**Data to process**
=-=-=
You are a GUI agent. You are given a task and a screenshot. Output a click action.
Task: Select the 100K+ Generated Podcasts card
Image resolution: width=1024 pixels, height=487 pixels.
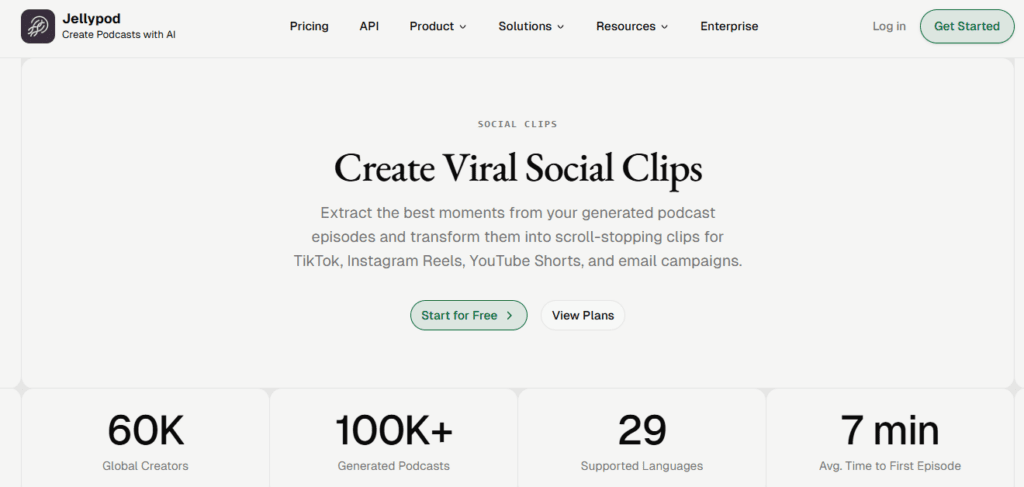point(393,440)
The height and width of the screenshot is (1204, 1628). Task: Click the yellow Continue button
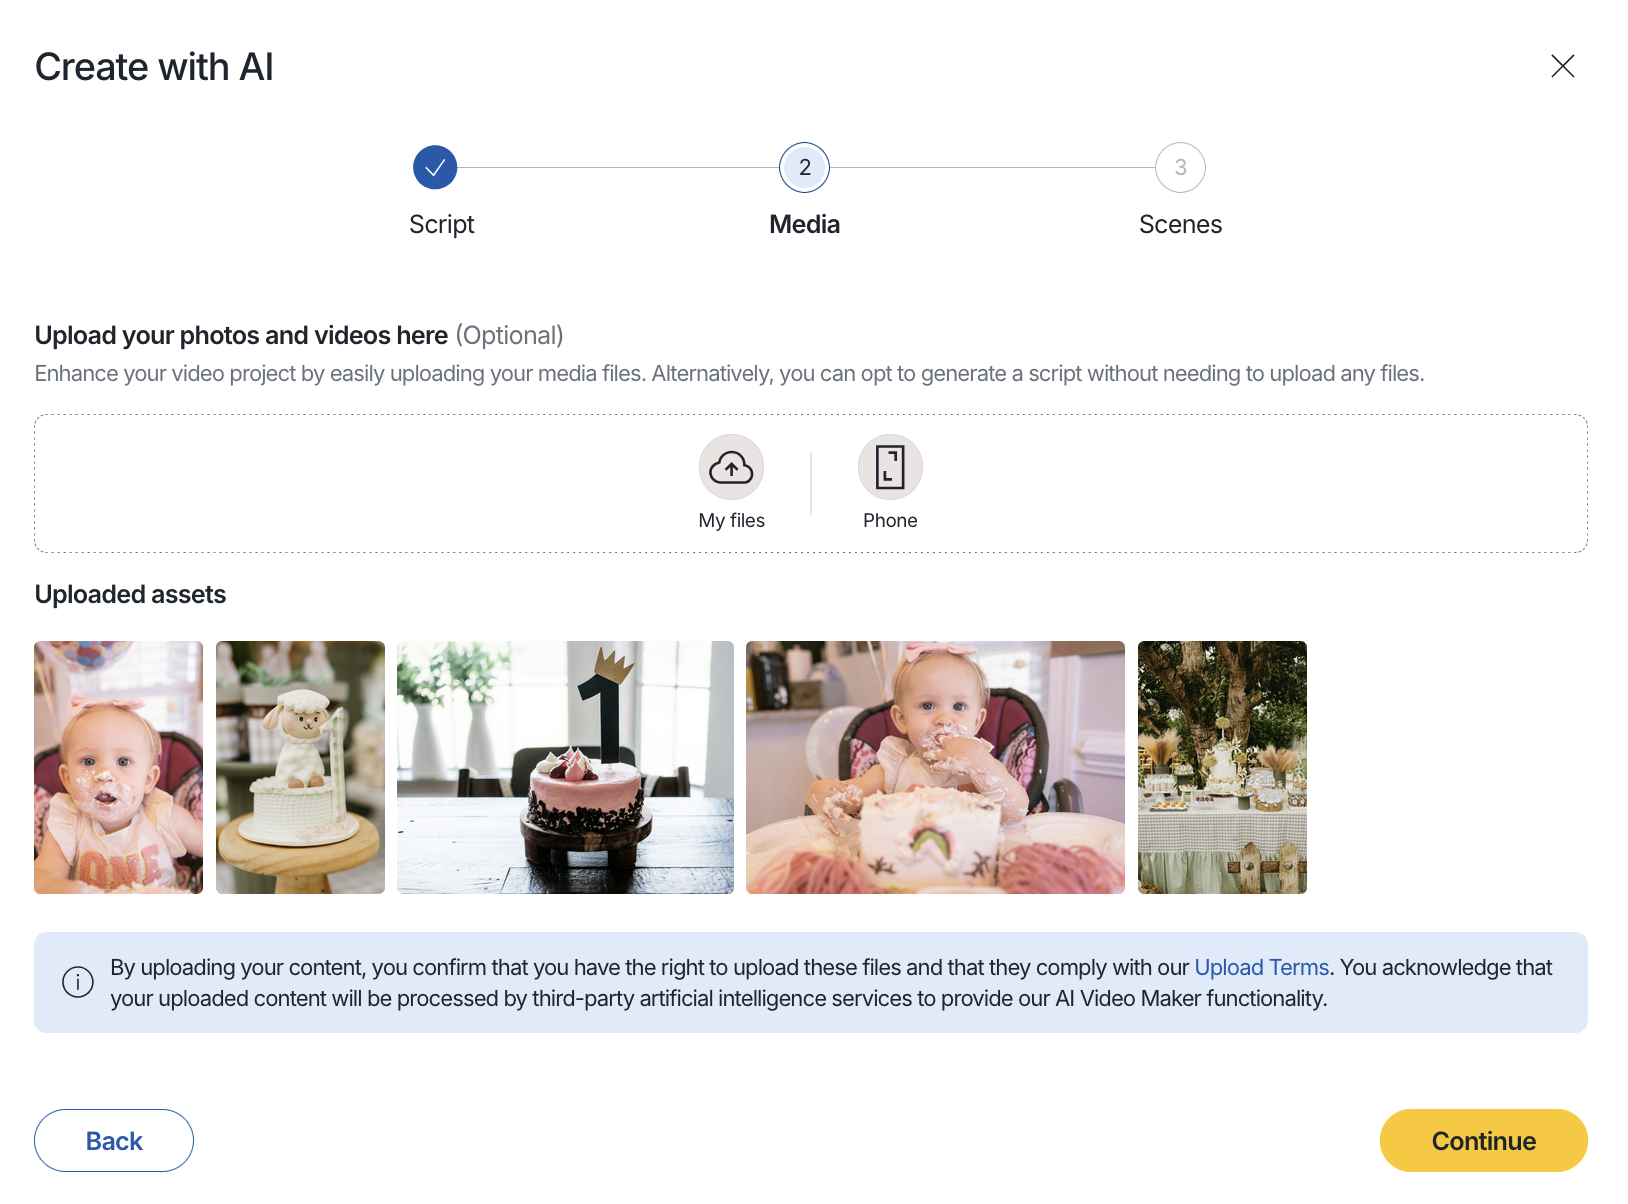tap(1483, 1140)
=-=-=
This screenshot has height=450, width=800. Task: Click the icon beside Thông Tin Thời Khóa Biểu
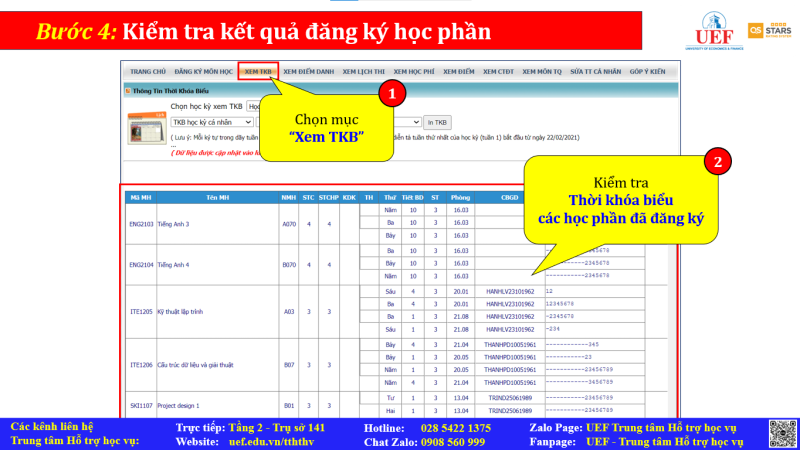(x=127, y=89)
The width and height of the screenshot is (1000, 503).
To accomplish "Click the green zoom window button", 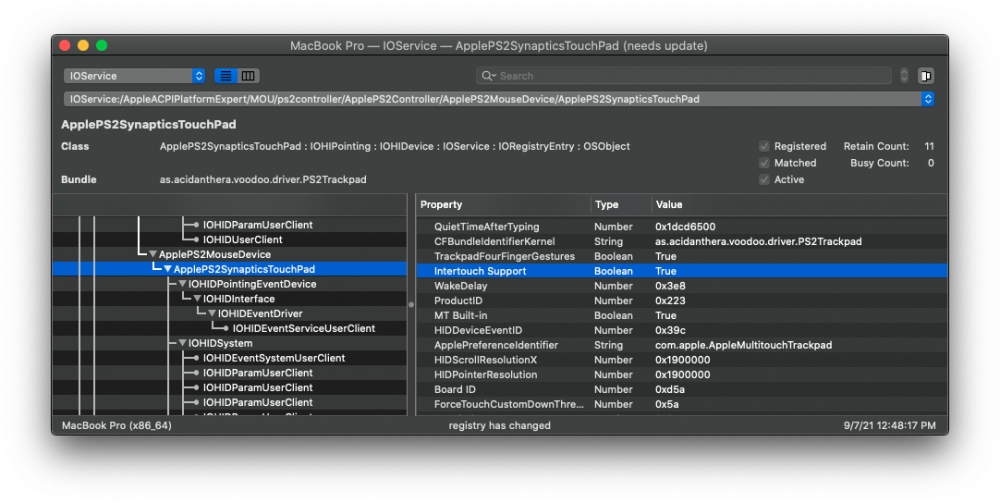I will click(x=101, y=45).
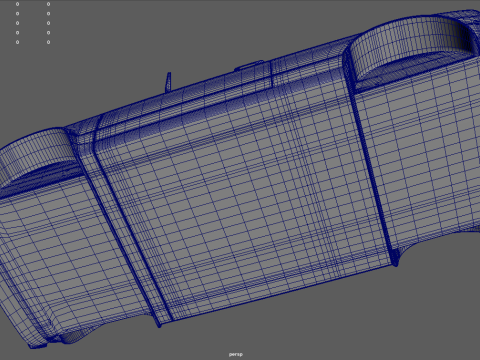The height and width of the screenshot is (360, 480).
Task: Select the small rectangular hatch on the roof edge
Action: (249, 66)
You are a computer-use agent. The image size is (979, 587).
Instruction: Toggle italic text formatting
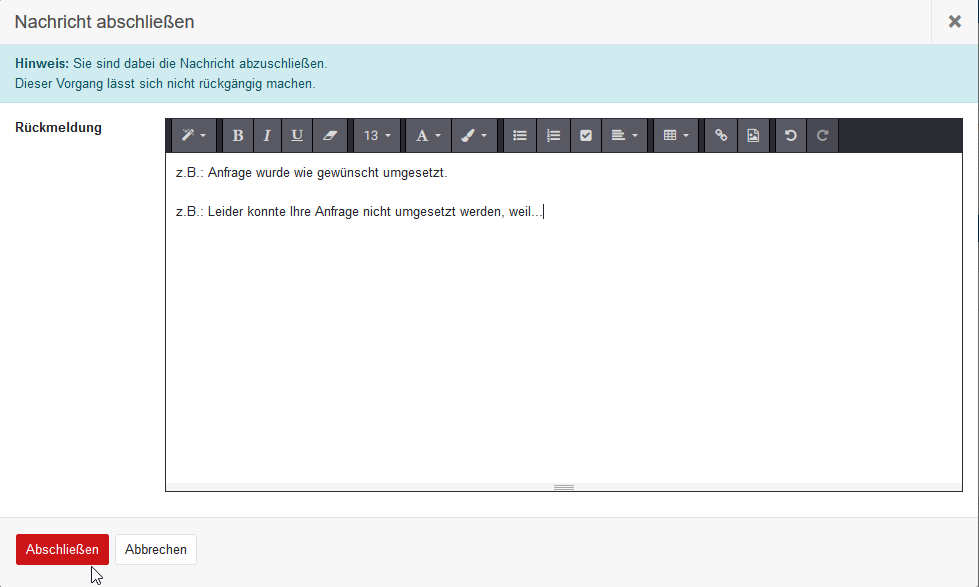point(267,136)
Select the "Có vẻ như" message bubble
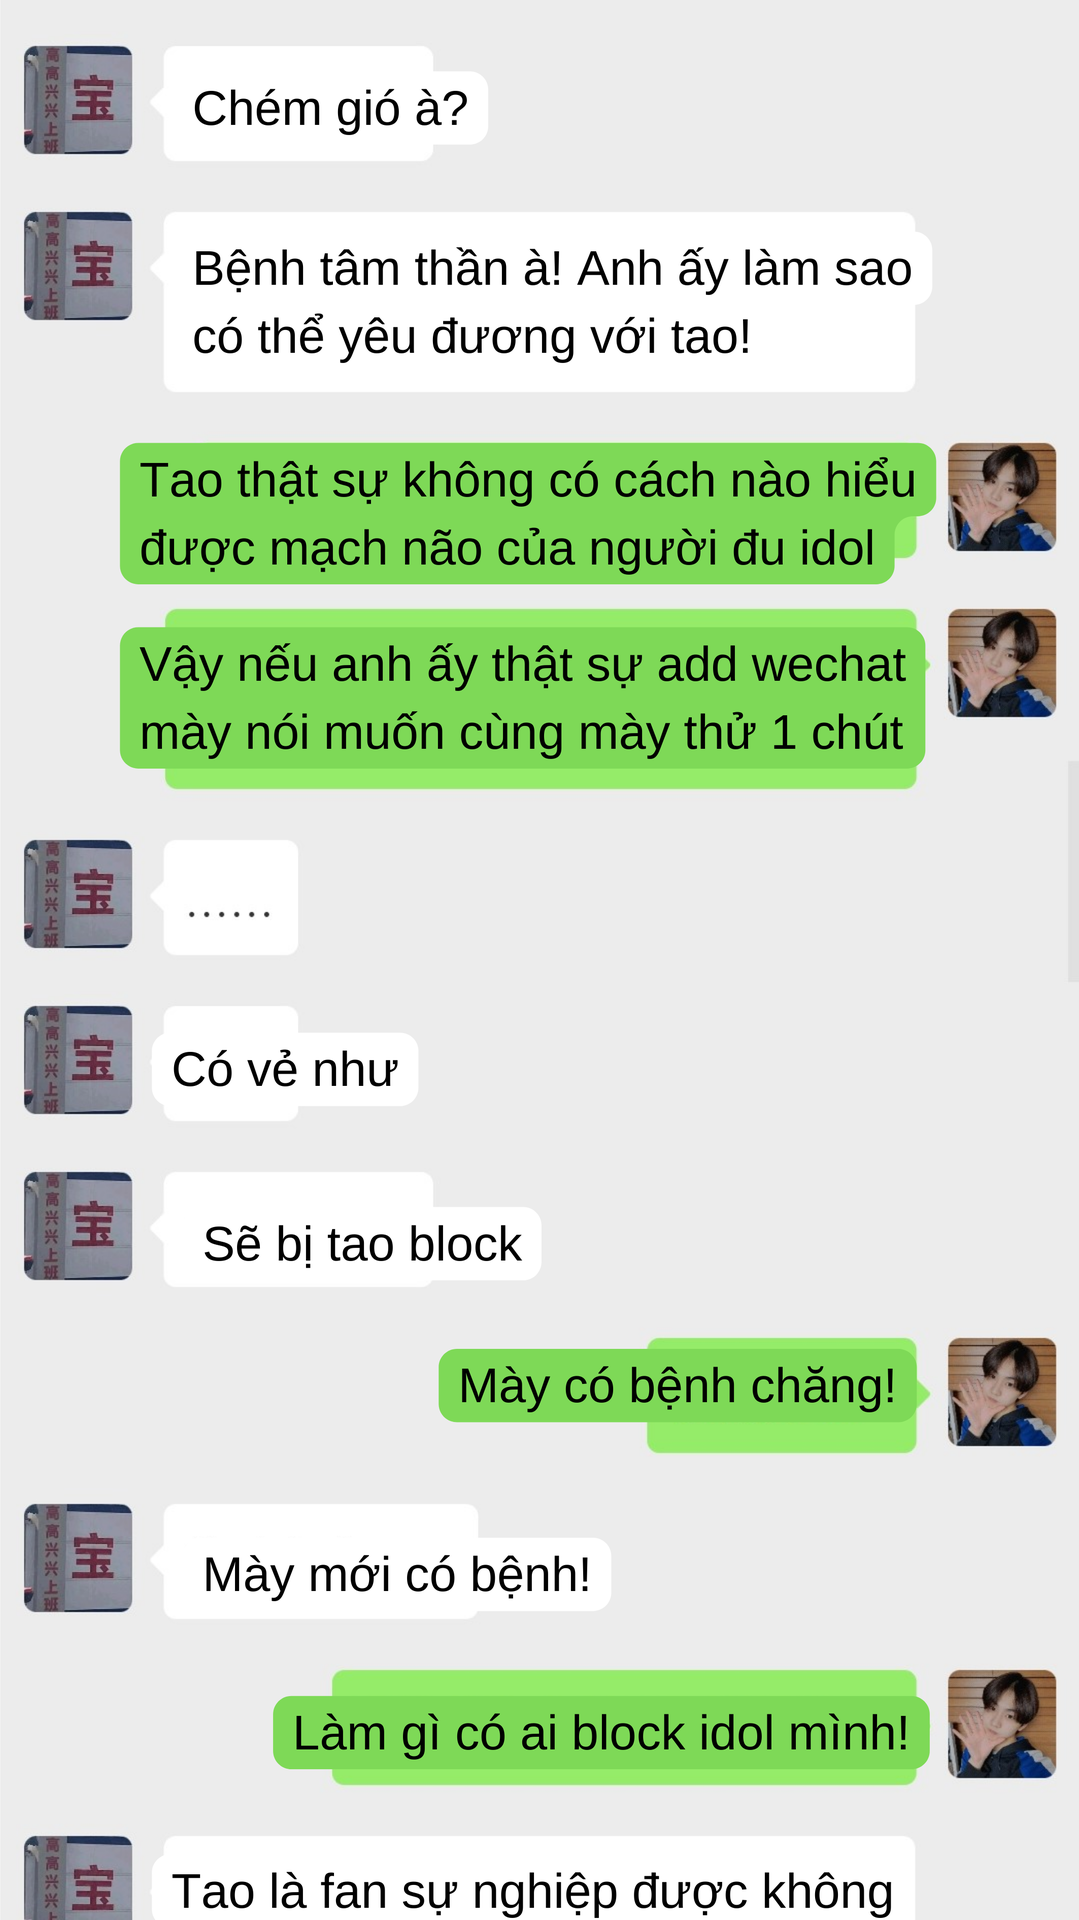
=-=-=
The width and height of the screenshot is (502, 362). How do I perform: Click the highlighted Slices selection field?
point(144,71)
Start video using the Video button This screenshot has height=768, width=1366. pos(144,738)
=-=-=
**Exercise details**
Tally the lines in the records containing the string "agent"; output only the tally.

**Answer space**
2